I am unable to connect to Phoenix (4.10) via Spark (2.1.0) based on the "Load as a DataFrame using the Data Source API" example on Phoenix website. I am using lastet (Phoenix 4.10) and Hbase 1.2.5. I can create a table in Hbase via Phoenix (sqlline client). The error returned within Spark is as follows:
scala> val df = sqlContext.load("org.apache.phoenix.spark",Map("table" -> "test", "zkUrl" -> "localhost:2181"))

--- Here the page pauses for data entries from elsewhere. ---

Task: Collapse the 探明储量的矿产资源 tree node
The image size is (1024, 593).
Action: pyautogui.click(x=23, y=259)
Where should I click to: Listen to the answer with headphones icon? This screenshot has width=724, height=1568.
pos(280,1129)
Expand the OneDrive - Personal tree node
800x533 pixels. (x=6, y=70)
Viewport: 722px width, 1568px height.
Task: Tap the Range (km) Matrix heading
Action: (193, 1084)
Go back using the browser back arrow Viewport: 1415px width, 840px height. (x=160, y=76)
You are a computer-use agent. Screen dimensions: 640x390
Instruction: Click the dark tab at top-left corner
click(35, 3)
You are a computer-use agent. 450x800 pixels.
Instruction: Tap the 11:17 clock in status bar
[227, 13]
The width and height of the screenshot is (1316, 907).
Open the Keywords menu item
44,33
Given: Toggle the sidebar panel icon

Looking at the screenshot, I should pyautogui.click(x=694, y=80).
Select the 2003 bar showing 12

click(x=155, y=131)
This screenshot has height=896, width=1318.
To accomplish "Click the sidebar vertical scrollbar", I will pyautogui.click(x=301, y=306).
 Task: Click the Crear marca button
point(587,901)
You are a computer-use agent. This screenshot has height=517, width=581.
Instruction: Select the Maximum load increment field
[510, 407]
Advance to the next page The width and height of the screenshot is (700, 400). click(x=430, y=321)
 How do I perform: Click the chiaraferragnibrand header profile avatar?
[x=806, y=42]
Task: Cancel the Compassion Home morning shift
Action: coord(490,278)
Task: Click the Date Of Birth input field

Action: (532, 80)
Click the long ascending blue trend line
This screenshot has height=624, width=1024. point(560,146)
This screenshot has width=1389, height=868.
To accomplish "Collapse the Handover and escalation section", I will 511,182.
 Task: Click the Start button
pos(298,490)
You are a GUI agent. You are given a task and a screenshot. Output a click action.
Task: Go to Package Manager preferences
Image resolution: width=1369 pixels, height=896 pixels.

warning: there was one deprecation warning; re-run with -deprecation for details
java.sql.SQLException: org.apache.hadoop.ipc.RemoteException(org.apache.hadoop.hbase.TableExistsException): SYSTEM.MUTEX
at org.apache.phoenix.query.ConnectionQueryServicesImpl$12.call(ConnectionQueryServicesImpl.java:2465)
at org.apache.phoenix.query.ConnectionQueryServicesImpl$12.call(ConnectionQueryServicesImpl.java:2382)
at org.apache.phoenix.util.PhoenixContextExecutor.call(PhoenixContextExecutor.java:76)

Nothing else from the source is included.